2009年5月17日(日)「しんぶん赤旗」

民主代表選

金権腐敗疑惑はどこに

小沢氏の「開き直り」を共有


 民主党代表選は鳩山由紀夫前幹事長を新代表に選出して終わりました。鳩山氏は代表就任記者会見で、西松建設の違法献金疑惑で国民になんら説明を果たしていない小沢一郎前代表について、「できるだけしっかりとしたポストについていただきたい」と、新体制で重要ポストに起用する考えを示しました。

 今回の代表選は西松疑惑での国民の厳しい批判を前に小沢氏が辞任に追い込まれたことによるものです。そうであるなら民主党としてこの金権腐敗疑惑の解明に正面から向かい、国民に明らかにするのは当然です。ところが民主党は、一番問われたことにまったく答えないままでした。問題をなんら解決しなかったどころか、矛盾をいっそう深めました。

擁護の先頭に

 そもそも小沢執行部の要である幹事長の職にあり、小沢氏の秘書の逮捕直後から「国策捜査」・検察批判を展開して小沢氏擁護の先頭に立ったのが鳩山氏です。同氏が小沢氏の後継として名乗りを上げること自体、国民の疑問・批判に背を向けるものでした。

 小沢グループの幹部議員の一人は「小沢は責任を取ったのではない。選挙のための政治判断で辞めた。だから鳩山には立候補の資格がある」とのべました。小沢氏は辞任会見(十一日)で「一点のやましいところもない」と「身の潔白」を強調しました。

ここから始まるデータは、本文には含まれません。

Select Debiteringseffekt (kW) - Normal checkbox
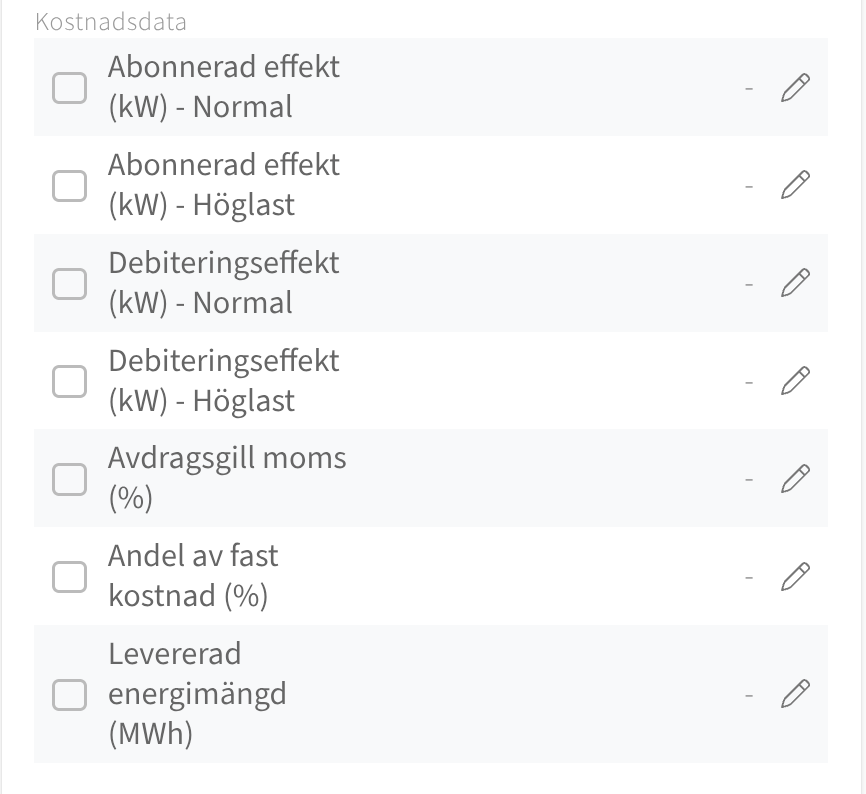Screen dimensions: 866x794 click(69, 283)
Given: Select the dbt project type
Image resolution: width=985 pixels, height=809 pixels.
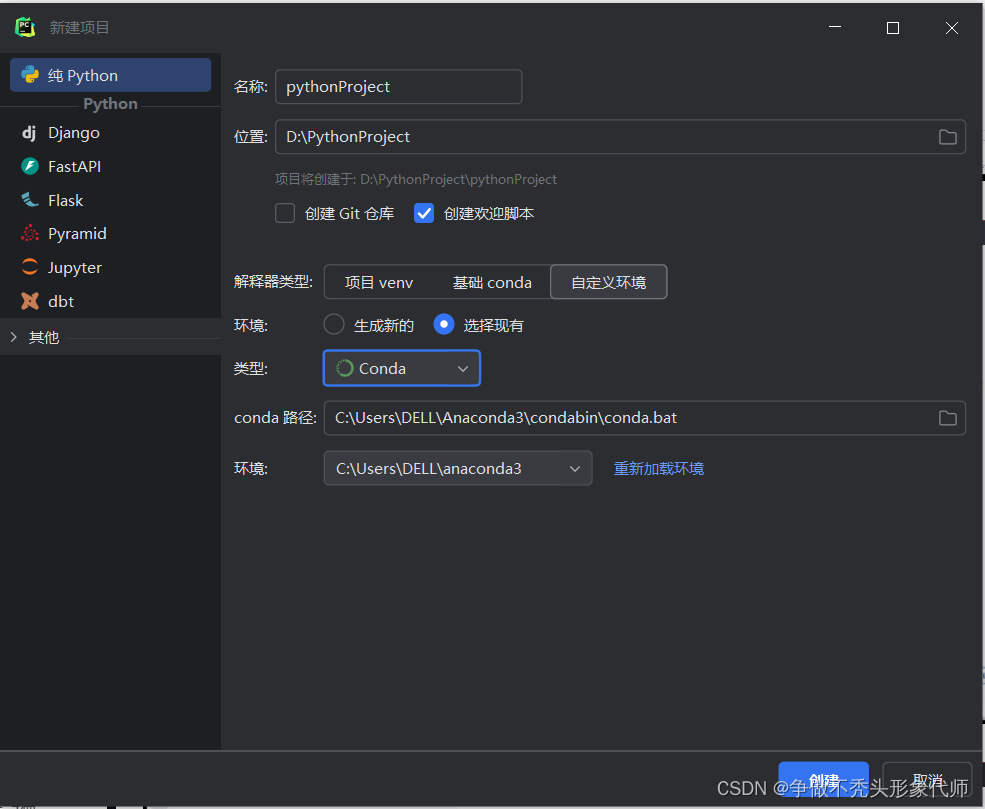Looking at the screenshot, I should [60, 301].
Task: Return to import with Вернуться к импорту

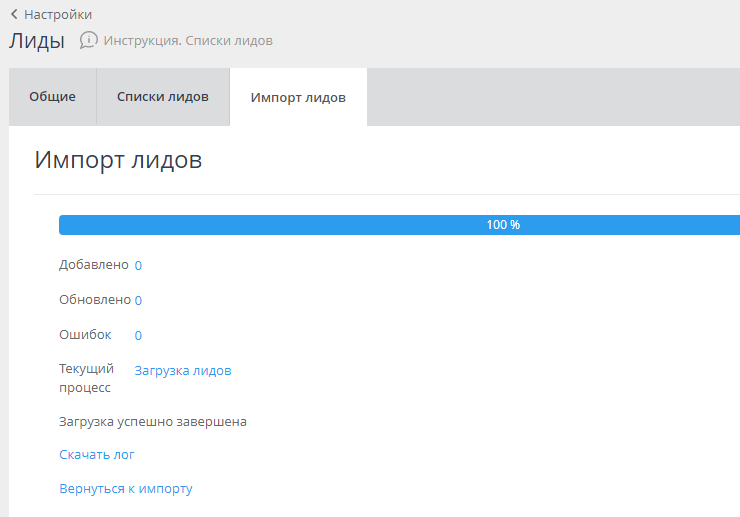Action: 126,489
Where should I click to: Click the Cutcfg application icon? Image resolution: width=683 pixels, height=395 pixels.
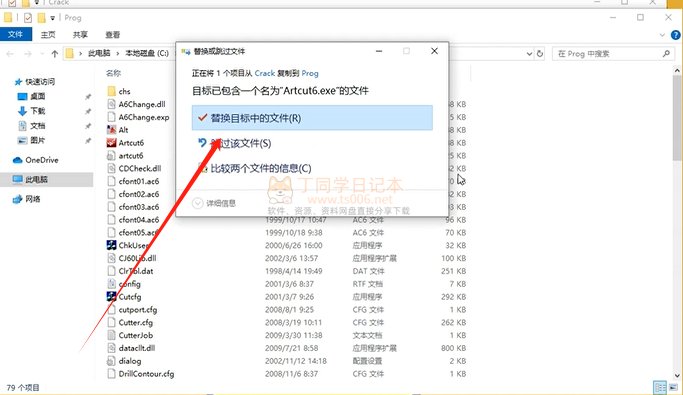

 問題は、この開き直りの「論理」を鳩山氏が受け入れたことです。鳩山氏は出馬会見で、「(小沢氏は)挙党体制になるために職を辞された」、「政治資金規正法違反にはあたらない」(十四日)と述べました。ゼネコンから献金をもらって当然とする金権体質が、民主党全体のものといわれても仕方ありません。

責任あいまい

 対抗馬だった岡田克也氏も、党副代表でありながら、「小沢氏の自発的辞任を待つ」という態度で、その責任をあいまいにしてきました。

 民主党内からも「小沢氏と責任を共有するはずの鳩山氏と岡田氏の『二者択一』の選挙という構造自体がおかしい」、「西松問題を正面から解明する姿勢を示せなければ民主党の再生はない」という不満の声が出されていました。

 実際、選挙当日の政見演説で鳩山・岡田両氏は、西松建設の違法献金問題には最後まで一言も触れませんでした。記者団の質問に対しても、小沢氏個人の問題であるとし、党として解決の姿勢を示しませんでした。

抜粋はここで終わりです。